[Data to use — start]

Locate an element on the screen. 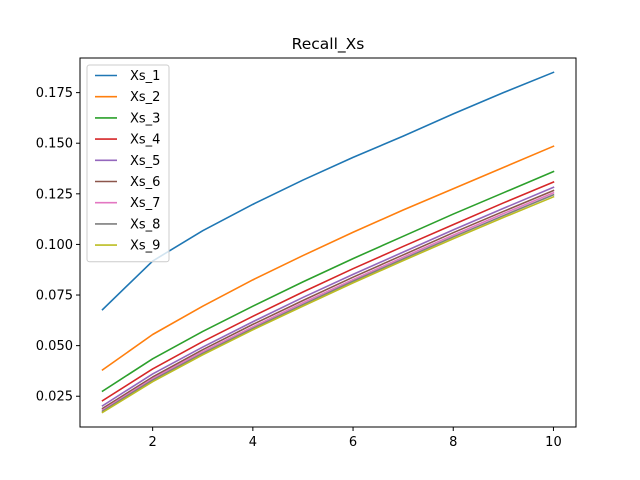  y-tick-label: 0.150 is located at coordinates (54, 144).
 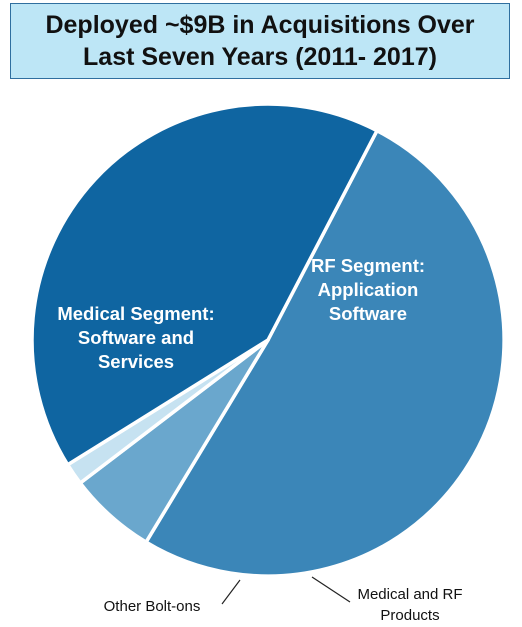 What do you see at coordinates (286, 590) in the screenshot?
I see `pie-callouts` at bounding box center [286, 590].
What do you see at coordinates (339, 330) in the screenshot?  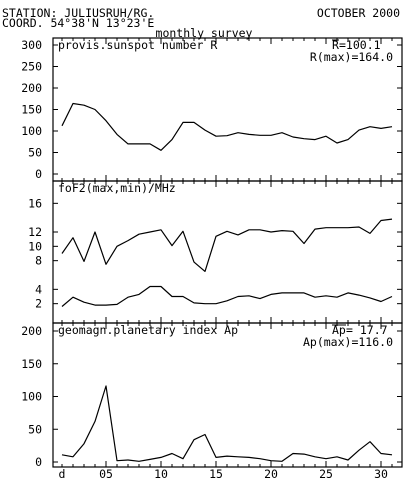 I see `mean-label: Ap` at bounding box center [339, 330].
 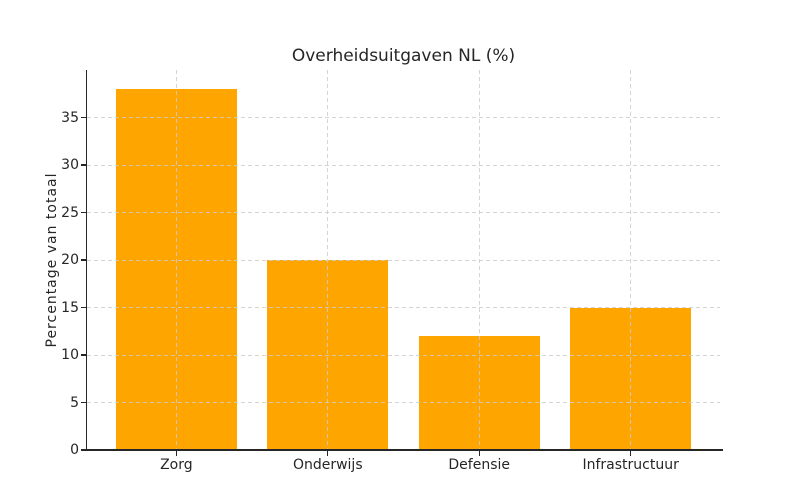 What do you see at coordinates (176, 465) in the screenshot?
I see `x-tick-label: Zorg` at bounding box center [176, 465].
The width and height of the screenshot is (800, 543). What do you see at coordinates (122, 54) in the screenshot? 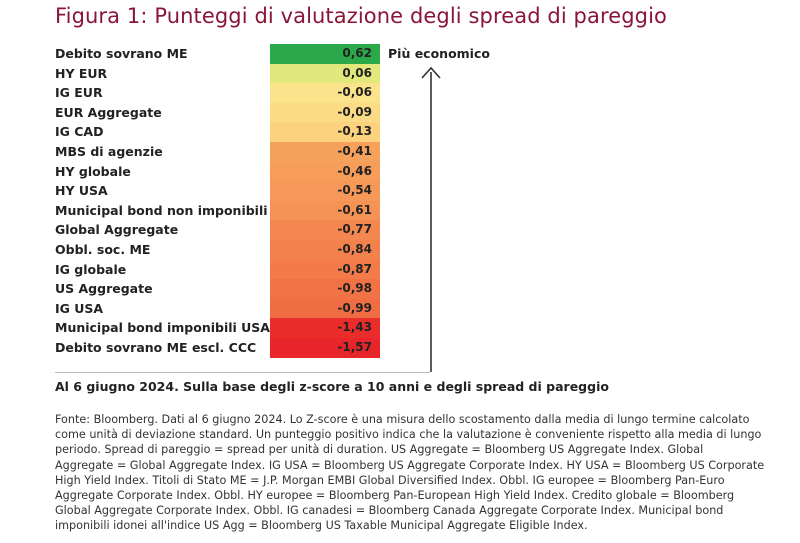
I see `row-label: Debito sovrano ME` at bounding box center [122, 54].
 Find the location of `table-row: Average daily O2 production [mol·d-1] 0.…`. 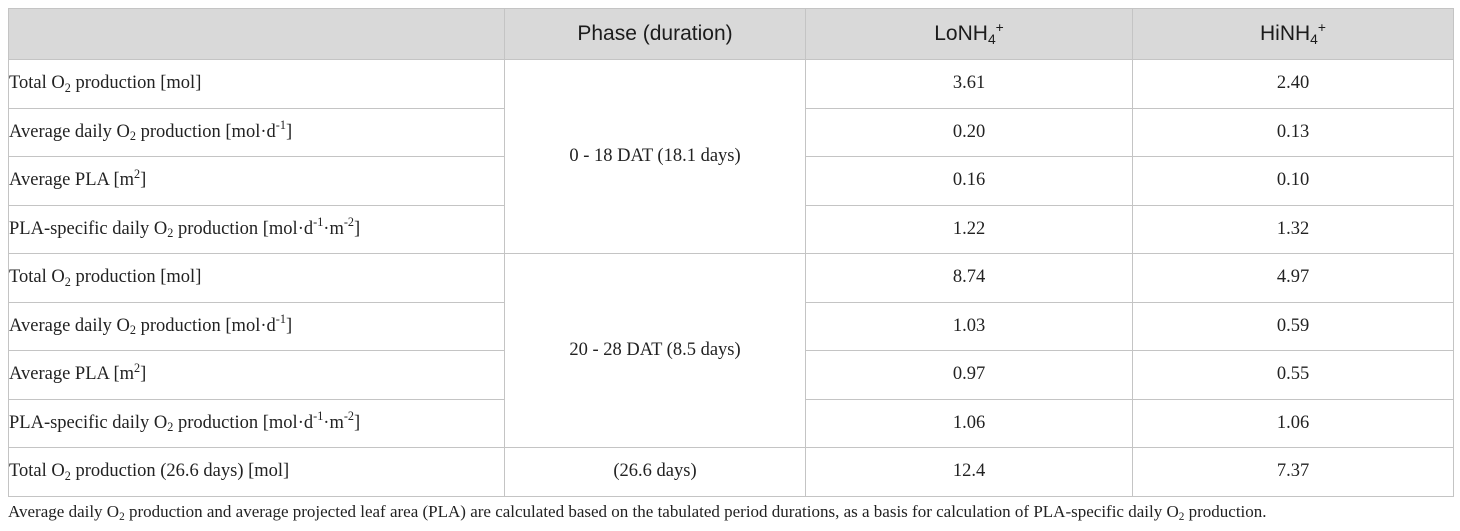

table-row: Average daily O2 production [mol·d-1] 0.… is located at coordinates (731, 132).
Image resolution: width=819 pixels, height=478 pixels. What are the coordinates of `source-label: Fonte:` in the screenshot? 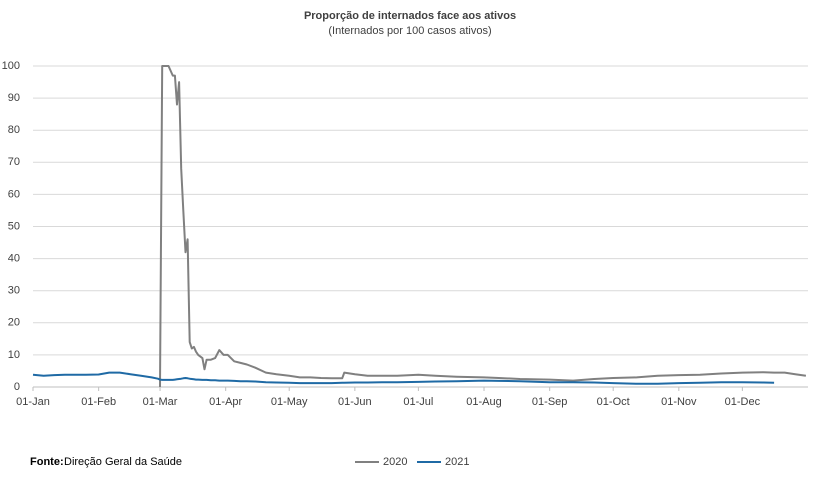 It's located at (47, 462).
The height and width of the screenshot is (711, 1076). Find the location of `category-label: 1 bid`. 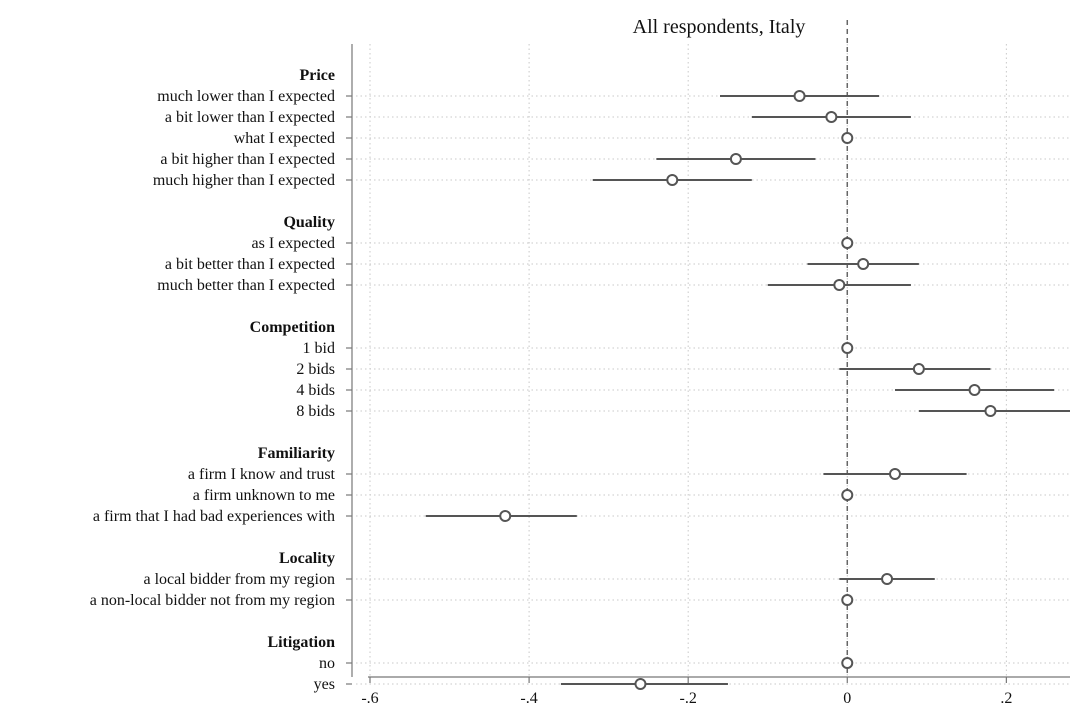

category-label: 1 bid is located at coordinates (319, 348).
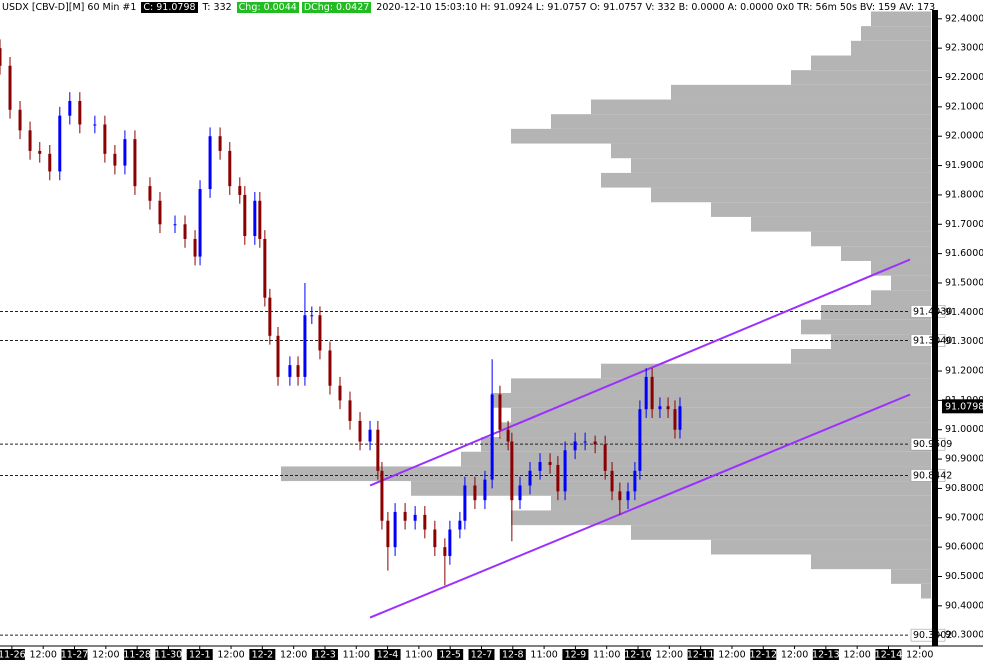 Image resolution: width=983 pixels, height=660 pixels. Describe the element at coordinates (576, 655) in the screenshot. I see `x-tick-label: 12-9` at that location.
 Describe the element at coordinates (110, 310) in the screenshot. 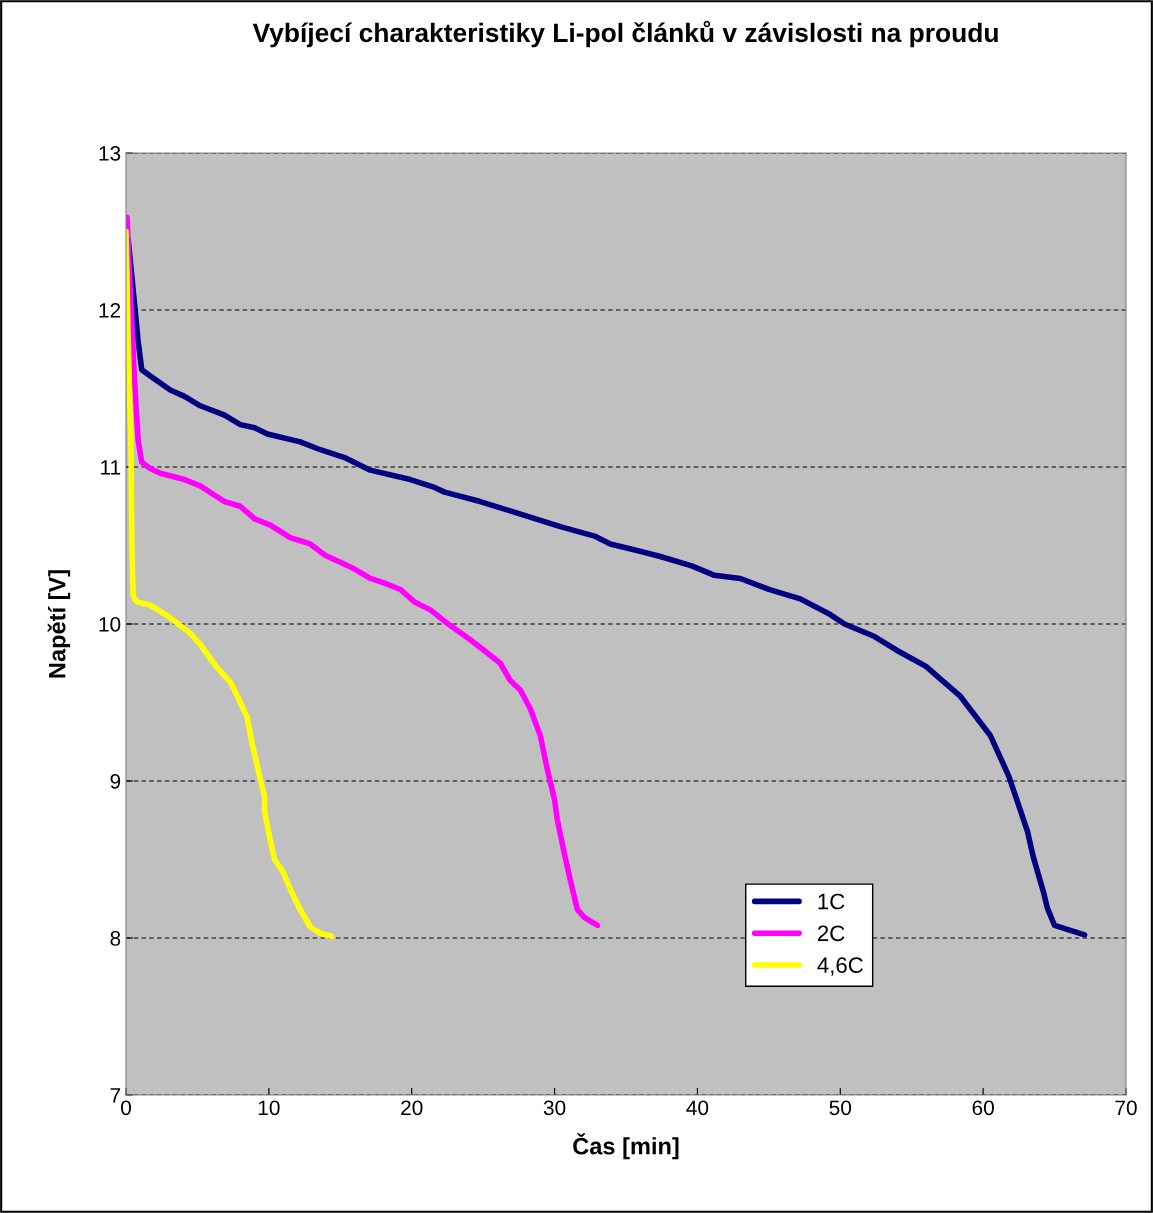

[Data to use — finish]

● What to produce:
Can you update the data between the lines holding "What do you see at coordinates (176, 465)" and "table-row: Average daily O2 production [mol·d-1] 0.… is", inclusive, replacing "location" with "position" and changing nothing else? Leave the pictures out of your answer.

● Your solution:
  What do you see at coordinates (176, 465) in the screenshot?
I see `x-tick-label: Zorg` at bounding box center [176, 465].
The width and height of the screenshot is (800, 543). What do you see at coordinates (122, 54) in the screenshot? 
I see `row-label: Debito sovrano ME` at bounding box center [122, 54].
 Find the position of `table-row: Average daily O2 production [mol·d-1] 0.…`. 

table-row: Average daily O2 production [mol·d-1] 0.… is located at coordinates (731, 132).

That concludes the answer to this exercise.